INSTRUCTION →
Starting at the line that contains "The image size" and ending at the last of the items, output those lines as a numbered list with blank lines dropped and the pictures left out.
* begin EXTRACTED MATERIAL *
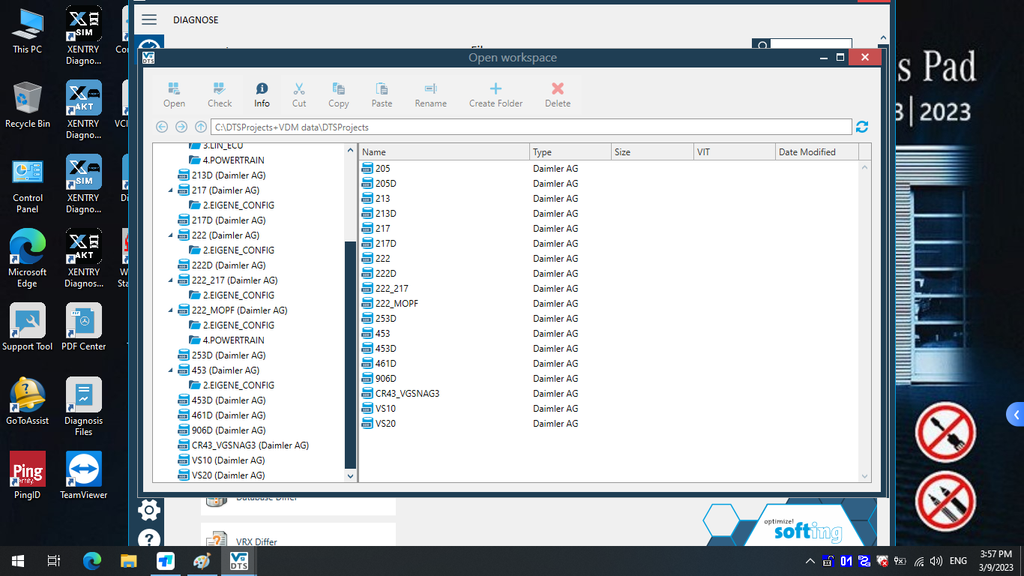
Task: Collapse the 222_MOPF (Daimler AG) node
Action: 171,310
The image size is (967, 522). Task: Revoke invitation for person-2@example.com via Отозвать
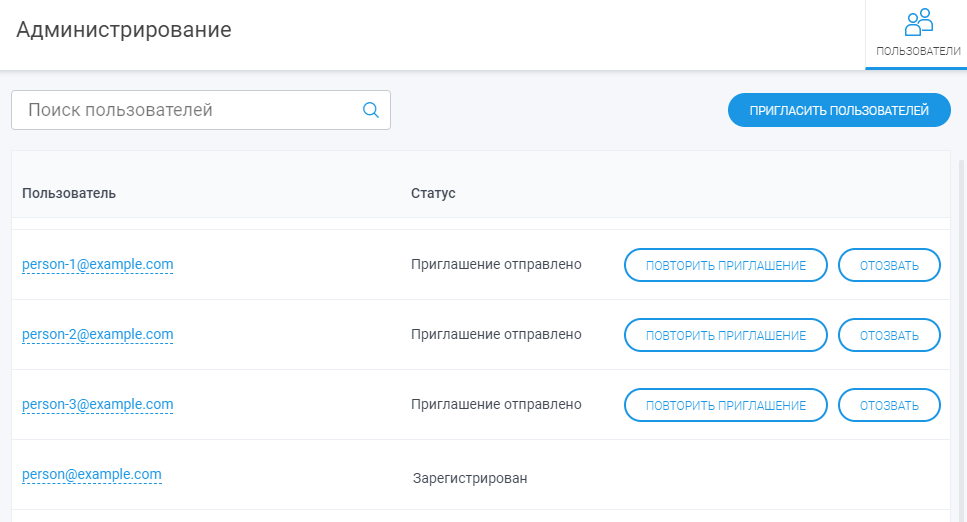(889, 335)
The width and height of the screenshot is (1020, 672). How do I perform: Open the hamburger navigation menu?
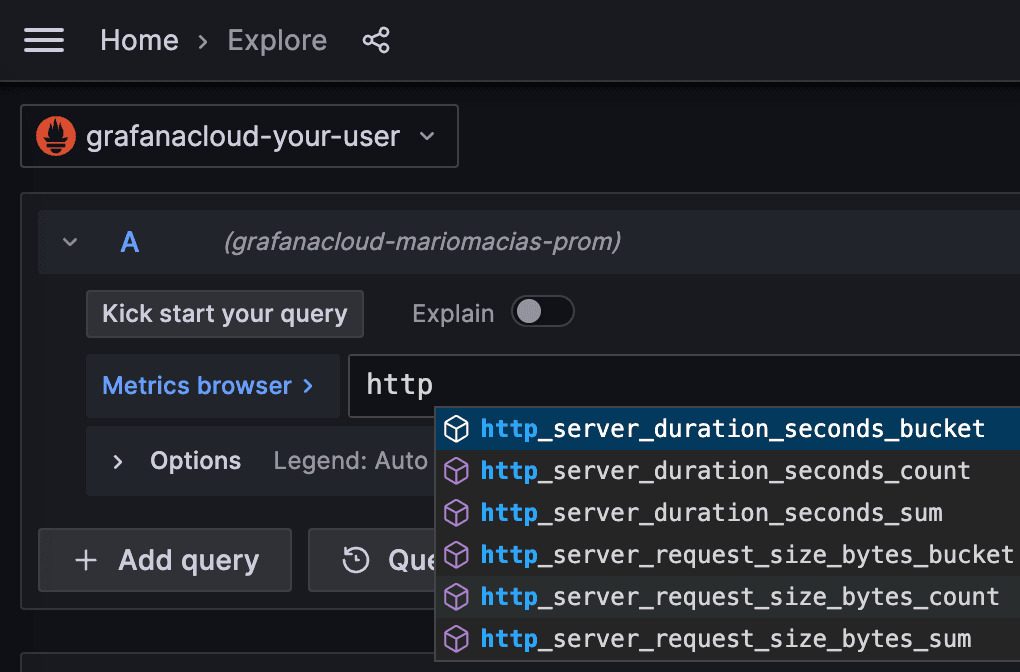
* end EXTRACTED MATERIAL *
EXERCISE RESPONSE →
1. The image size is (967, 522). Task: Revoke invitation for person-2@example.com via Отозвать
2. (889, 335)
3. The width and height of the screenshot is (1020, 672). How do I perform: Open the hamburger navigation menu?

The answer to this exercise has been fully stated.